How do Perl modules "work"?

Question

I am confused about Perl modules. I get that a module can be used to dump a whole bunch of subs into, tidying main code.

But, what is the relationship between modules?

Can modules "use" other modules?

Must I use export, or can I get away with dropping that stuff?

How do I solve circular use? (Security.pm uses Html.pm and Html.pm uses Security.pm). I know the obvious answer, but in some cases I need to use Security.pm routines in Html.pm and vice versa - not sure how to get around the problem.

If I remove all "use" clauses from all of my modules ... Then I have to use full sub qualifiers. For example, Pm::Html::get_user_friends($dbh, $uid) will use Security to determine if a friend is a banned user or not (banned is part of Security).
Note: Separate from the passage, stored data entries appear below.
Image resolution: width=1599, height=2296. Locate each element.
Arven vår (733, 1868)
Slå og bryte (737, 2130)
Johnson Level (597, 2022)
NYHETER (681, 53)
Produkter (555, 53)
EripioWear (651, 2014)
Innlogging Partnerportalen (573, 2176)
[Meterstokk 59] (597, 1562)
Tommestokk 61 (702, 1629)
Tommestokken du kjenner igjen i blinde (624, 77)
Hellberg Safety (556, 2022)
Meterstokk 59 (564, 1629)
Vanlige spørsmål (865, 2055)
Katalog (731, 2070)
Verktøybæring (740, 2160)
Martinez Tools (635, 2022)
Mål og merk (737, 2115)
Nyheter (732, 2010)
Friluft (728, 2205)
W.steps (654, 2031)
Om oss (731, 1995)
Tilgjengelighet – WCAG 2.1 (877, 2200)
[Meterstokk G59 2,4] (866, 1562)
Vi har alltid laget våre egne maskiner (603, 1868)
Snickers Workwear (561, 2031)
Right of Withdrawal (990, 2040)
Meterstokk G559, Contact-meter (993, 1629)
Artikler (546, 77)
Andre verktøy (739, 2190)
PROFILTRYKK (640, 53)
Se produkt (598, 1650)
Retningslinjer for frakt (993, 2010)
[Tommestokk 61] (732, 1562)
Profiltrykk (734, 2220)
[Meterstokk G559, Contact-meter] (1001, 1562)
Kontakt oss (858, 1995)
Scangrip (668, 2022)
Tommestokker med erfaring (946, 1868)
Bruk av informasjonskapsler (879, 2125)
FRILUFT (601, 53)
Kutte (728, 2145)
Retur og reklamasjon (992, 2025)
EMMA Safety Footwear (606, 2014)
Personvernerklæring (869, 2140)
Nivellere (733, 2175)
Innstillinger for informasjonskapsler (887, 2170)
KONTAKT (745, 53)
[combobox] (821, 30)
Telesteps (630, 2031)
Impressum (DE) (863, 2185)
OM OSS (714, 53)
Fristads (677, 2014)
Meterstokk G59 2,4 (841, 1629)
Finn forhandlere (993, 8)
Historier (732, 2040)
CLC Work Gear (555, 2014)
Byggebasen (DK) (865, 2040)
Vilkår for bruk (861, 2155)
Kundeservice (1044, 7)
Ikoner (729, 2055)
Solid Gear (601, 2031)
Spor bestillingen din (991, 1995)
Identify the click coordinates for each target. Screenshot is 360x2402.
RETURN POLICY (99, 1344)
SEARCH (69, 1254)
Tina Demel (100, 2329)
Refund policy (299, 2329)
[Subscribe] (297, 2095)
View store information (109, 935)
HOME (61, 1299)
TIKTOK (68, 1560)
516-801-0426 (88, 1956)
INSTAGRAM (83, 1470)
I just don't get this module thing. All the "tutorials" only speak of one module, never multiple, nor do they use real world examples.

The only time I've come across multiple modules is when using OO code. But nothing that tells me definitively one way or another how multiple modules interact.

This is not the kind of question that is appropriate for Stackoverflow (lacking a clear specific problem with a clear and specific answer/solution), but it has elicited a couple of very high quality answers that provide a starting point. However, this is not the kind of material one can learn well from these sorts of answers. One would be best served by [getting a book](http://shop.oreilly.com/product/0636920012689.do) and studying the material while asking specific questions about specific problems. See also [`perldoc perlmod`](https://metacpan.org/pod/perlmod) which is installed with Perl. — Sinan Ünür, Jun 20 '17 at 15:57
@SinanÜnür and now they deleted their account. Meh. If SO documentation didn't suck so much I'd say we move the answers there, but well... — simbabque, Jun 21 '17 at 07:52

simbabque · Answer 1 · 2017-06-20T09:31:52.183

Modules in Perl come in several flavors and have several different things that make them a module.

Definition

Something qualifies as a module if the following things are true:

the filename ends in .pm,
there is a package declaration in the file,
the package name matches the filename and path; Data/Dumper.pm contains package Data::Dumper,
it ends with a 1 or another true value.

Conventions

Then there are some accepted conventions:

modules should usually only contain one package,
module names should be camel case and should not contain underscores _ (example: Data::Dumper, WWW::Mechanize::Firefox)
modules that are in small letters completely are not modules, they are pragmas.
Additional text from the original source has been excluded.